External Responsibilities
Responsibilities:
- Lead the strategy, design, and implementation of the Agentic AI workflows, shaping scalable, secure, and AI-optimized architecture across teams and LOB priorities with meaningful impact on Oracle Health outcomes.
- Serve as a recognized subject matter expert for agentic AI, healthcare data platforms, search/NLP, and cloud-native backend architecture; translate industry practices into durable platform standards and reusable patterns.
- Influence and align AI researchers, healthcare domain experts, product, security, operations, and LOB leadership to define roadmaps, resolve architectural tradeoffs, and drive cross-functional execution.
- Own and continuously improve platform capabilities for data ingestion, storage, processing, retrieval, conversational search, semantic search, summarization, and AI-driven healthcare workflows.
- Drive complex and ambiguous architecture and implementation decisions where analysis of data, performance, privacy, security, and healthcare constraints requires evaluation of intangibles.
- Advise leadership on platform strategy, operational readiness, data security, privacy, access controls, encryption, and healthcare regulatory compliance.
- Mentor and guide engineers across teams; build technical depth through design reviews, knowledge-sharing, reference implementations, and coaching that uplifts peers beyond the immediate team.

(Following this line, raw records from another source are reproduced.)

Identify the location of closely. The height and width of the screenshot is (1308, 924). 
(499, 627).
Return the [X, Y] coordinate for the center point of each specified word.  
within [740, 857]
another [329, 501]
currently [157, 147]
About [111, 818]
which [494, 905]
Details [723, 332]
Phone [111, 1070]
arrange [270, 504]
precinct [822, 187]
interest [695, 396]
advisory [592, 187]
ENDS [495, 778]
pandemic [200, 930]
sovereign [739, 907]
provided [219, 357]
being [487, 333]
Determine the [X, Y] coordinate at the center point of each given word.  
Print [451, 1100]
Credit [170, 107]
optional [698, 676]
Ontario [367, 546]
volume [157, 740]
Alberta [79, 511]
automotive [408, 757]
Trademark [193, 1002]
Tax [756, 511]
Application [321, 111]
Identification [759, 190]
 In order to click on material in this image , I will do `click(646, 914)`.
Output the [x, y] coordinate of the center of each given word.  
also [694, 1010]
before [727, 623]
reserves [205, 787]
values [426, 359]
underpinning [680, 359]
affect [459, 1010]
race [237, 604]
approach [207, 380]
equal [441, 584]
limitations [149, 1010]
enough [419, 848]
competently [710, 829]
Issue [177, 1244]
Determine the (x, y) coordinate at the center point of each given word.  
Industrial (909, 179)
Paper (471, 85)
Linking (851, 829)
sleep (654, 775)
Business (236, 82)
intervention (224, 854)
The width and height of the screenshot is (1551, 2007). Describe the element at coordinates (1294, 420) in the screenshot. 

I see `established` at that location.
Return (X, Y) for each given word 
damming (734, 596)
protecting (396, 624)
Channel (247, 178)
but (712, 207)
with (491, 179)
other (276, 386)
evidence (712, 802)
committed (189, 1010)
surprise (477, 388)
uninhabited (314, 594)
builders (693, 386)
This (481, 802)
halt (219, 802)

- Use customer and market understanding to shape platform propositions, identify opportunities, and deliver competitive advantage for Oracle Health and its customers.
Qualifications:
- BS or MS degree in Computer Science or a related field is required, with a strong academic background.
- 6-10+ years of relevant software development experience, with a focus on backend and data-centric applications with a leadership focus preferred
- Hands-on experience building AI/ML or generative AI applications, including LLM-powered workflows, agentic systems, prompt engineering, and tool/function calling.
- Proficient in Java, Python, or similar object-oriented languages for building robust backend systems.
- Strong software engineering fundamentals, including expertise in data structures, algorithms, RESTful services, and microservices architecture.
- Hands-on experience with cloud-native development on major cloud platforms (OCI, Azure, GCP, AWS) is essential.
- In-depth knowledge of data architecture, including database design, data modeling, analytics, metadata management, and data-access controls.
- Experience with data pipeline orchestration using tools like Kafka, Flink, and RabbitMQ.
- Understanding of system design and distributed systems architecture best practices.
- Familiarity with cloud engineering infrastructure and containerization (Kubernetes, Docker).
- Excellent communication skills for conveying complex technical concepts to both technical and non-technical stakeholders.
- Demonstrated technical leadership and a passion for mentoring junior team members.